Please, I utterly implore you, do not place faith in those who would dismiss this problem as "a computer thing," and therefore largely irrelevant to the average citizen. In time, their attempts to assuage increasing anxiety over this issue will be viewed as irresponsible, and having contributed to dangerous inaction. This issue threatens so many systems as to be worrisome had it only threatened them successively over a ten-year period, yet it is literally *programmed* so as to take place at the same time (making allowances for the four hour time zone difference for the date change itself). Furthermore, this problem is uniquely ubiquitous.
Neither need one accept my pessimistic analysis, since alarmingly pessimistic, and qualifiedly expert opinions are amply documented throughout various media. I ardently hope that you will take some time out of your very busy schedule to become somewhat familiar with this topic. It may become very helpful in launching a preparedness program. I would be most happy to volunteer whatever writing skills or other services I could provide in such a cause. I may well be relocating to Colorado Springs out of concern over just this problem. I believe Philadelphia (where I am currently a graduate student) will be even more aversely affected by this systemic problems. I include exemplary links to the following areas:
[Web sites omitted, but I'll be glad to post them for any newbies or especially CO residents, to which they might be particularly interesting]
I hope that you will take the opportunity to become as educated as possible on this vitally important issue. I hope and pray that these words do not fall on deaf ears.
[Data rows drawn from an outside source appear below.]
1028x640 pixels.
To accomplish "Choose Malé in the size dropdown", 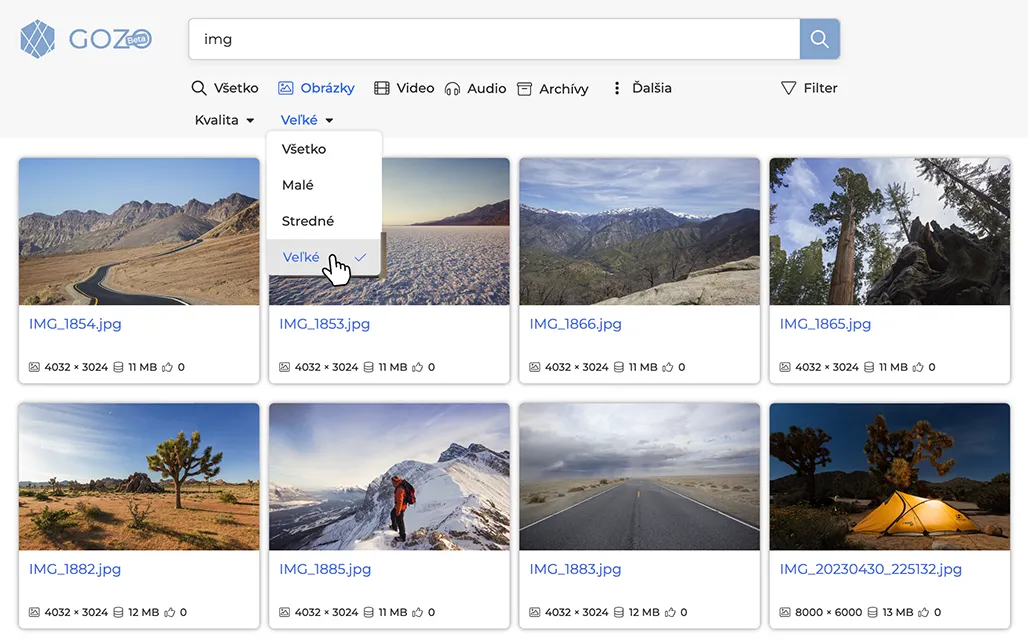I will tap(298, 185).
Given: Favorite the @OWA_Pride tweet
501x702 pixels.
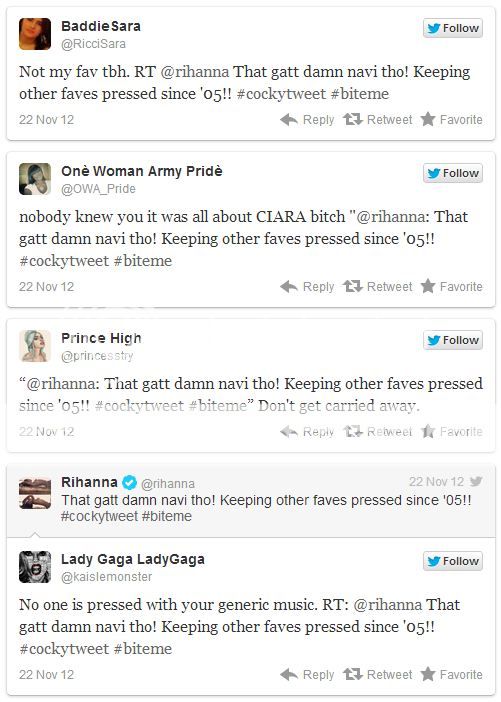Looking at the screenshot, I should [451, 287].
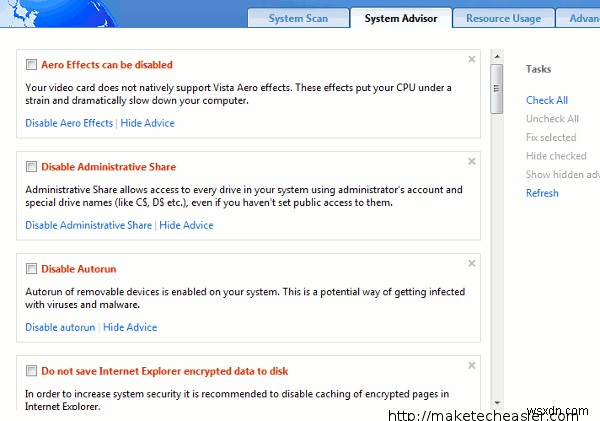The height and width of the screenshot is (421, 600).
Task: Check the Internet Explorer encrypted data box
Action: (32, 371)
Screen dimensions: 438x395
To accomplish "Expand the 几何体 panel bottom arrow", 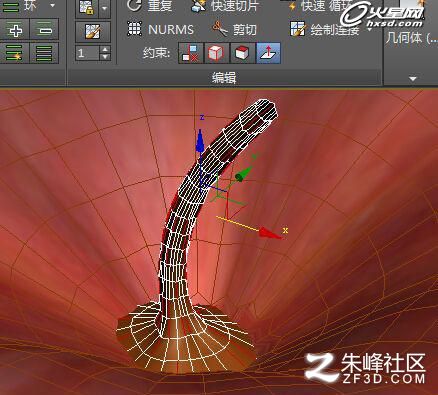I will pyautogui.click(x=413, y=79).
Sean ------- University of -------------
I received a boiler-plate answer from the y2k manager, Bob Kelso, whom they had hired, and I sent him back a long rebuttal of the premises upon which that boiler-plate answer was based. He was a bit taken aback, from what I could tell by his response.
I was impressed by the Springs' website on their project, but now I realize what a dupe I was for being so. I wonder if they've actually done anything at all.
Sorry so long, but I'd love to hear from fellow Colordoans on this one.
-- Sean (email@example.com), May 03, 1999.
"Mullen said he was misled by project leaders and staffers who indicated the project was progressing. That was the message given to the City Council. "
Wish I had the time to accumulate the EXCUSES that will be pouring out of these politicians. Probably be the makings for one heck of a book.
Get ready for some of the most outrageous excuses one has ever heard.
-- Ray (firstname.lastname@example.org), May 03, 1999.
And of course, regardless of what recommendations were made and upon what deaf ears they fell, we all know who the fall guys will be: 'The council has asked City Attorney Pat Kelly to look into possible legal action against the contractors involved.'
At this point, whether consultants bail out or stay the course, they are going to be the sponges to sop up all that overspilling blame. A truly sad situation.
-- Shelia (Shelia@active-stream.com), May 03, 1999.
Looking for Polly responses on this thread!